Now when mana is a limiting factor, the shadow priest should stay on the boss only, unless aggro is an issue.
Math doesn't work that way.
If you have a shadow priest doing 1000 dps to Curator and 5 generic dps classes doing 500 dps to the adds, killing them in exactly 10 seconds, you have 1000 dps on Curator outside of evocations. If the shadow priest switched to killing adds with no dps loss, your dps on adds would go from 2500 to 3500, meaning the adds now die in 7.14 seconds. 3500 dps on Curator for 28.6% of the non-evocation fight is an average of 1000 dps.
If the shadow priest is 500 dps and non-priests are 1000 dps, you have an average of 3000 dps on Curator with the priest not killing adds (5 seconds to kill adds, so 25000 damage from non-priests and 5000 damage from the priest). With the priest on adds, they die in 4.545 seconds, giving you 3000 dps on Curator.
The only reason to have more people killing adds than you need to keep up with the spawns is to reduce the time they're dealing damage. If you completly ignore the cost of switching targets and side-effects of adds such as people taking damage, an add spawning every 10 seconds is the same as Curator getting healed for an amount equal to the add's health every 10 seconds. Because Shadow Priests have the highest target switch penalty, they should be the first ones to be switched off of add killing when possible.

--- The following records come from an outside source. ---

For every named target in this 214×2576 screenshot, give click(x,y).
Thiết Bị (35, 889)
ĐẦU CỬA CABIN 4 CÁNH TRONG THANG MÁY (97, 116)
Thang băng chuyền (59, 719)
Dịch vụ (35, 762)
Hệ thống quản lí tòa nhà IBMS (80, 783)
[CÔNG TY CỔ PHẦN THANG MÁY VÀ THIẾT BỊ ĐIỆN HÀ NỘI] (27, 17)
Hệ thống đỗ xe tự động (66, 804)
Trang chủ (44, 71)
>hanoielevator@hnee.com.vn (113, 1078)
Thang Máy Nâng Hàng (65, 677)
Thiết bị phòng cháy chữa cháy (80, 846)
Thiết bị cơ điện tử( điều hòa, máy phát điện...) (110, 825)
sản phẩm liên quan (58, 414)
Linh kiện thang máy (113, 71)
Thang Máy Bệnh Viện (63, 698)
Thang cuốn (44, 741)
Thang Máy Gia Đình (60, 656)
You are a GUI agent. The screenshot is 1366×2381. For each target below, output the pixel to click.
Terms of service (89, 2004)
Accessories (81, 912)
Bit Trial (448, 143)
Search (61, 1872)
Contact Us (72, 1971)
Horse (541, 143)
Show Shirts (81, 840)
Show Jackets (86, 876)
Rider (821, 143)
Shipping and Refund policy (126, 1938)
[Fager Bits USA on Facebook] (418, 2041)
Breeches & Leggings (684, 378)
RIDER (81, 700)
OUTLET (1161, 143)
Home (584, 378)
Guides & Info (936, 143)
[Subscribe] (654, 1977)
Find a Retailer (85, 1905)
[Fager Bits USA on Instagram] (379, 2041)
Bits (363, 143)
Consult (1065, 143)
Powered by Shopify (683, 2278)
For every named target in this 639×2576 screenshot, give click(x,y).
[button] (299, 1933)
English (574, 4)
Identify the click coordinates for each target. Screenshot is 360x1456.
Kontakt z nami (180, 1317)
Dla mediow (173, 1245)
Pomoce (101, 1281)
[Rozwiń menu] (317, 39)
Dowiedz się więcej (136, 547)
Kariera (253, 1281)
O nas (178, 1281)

To be honest with you to change targets with a hunter with the autoshot changes is as easy as selecting it, with target transition you are talking about the easiest class to do it vs. one of the most difficult, there is obviously a lot of clouded vision there in how caster DPS works.
Just mention how they work to the hunter and he should be okay with it, and as said as long as you can get the adds down in ~10s you should be okay.
Well, it's easy to autoshot the flares yes, it's somewhat frustrating doing anything else though, since you don't usually get time to weave steady shots between the autoshots on such short lived targets.
That being said, I don't know why the OP's hunter cares what the shadow priest is doing, unless the hunter is being asked to solo adds and can't (which might be the case on Kargath, but I doubt it's the case on Curator). If God sees fit to grant me a shadow priest, I'd say let him do whatever he wants to, so long as he generates mana from doing it.
We kill him the standard way, not allowing him to get to 250% save once toward the end which we shieldwall through to get some extra dps.
Our shadow priests dps all the adds, but never start on the first one. We have the whole raid's dps except the shadow priests start on the first add, and the shadow priests start on the second. When the first add dies, the raid assists on the shadow priests' mob, then everyone but the mages go back to hydross. This results in very nice damage output as the warlocks get the boost from shadow weaving going into the second add and minimizes target switching from the shadow priests. I think they may drop a spell on the first add for misery, but I'm not sure about that.
"There is much pleasure to be gained from useless knowledge." - Bertrand Russell
To be honest with you to change targets with a hunter with the autoshot changes is as easy as selecting it, with target transition you are talking about the easiest class to do it vs. one of the most difficult, there is obviously a lot of clouded vision there in how caster DPS works.
With the Hunter's Mark changes in 2.1.0 a hunter will lose some DPS by switching targets as well (unless there are multiple hunters to maintain multiple HM).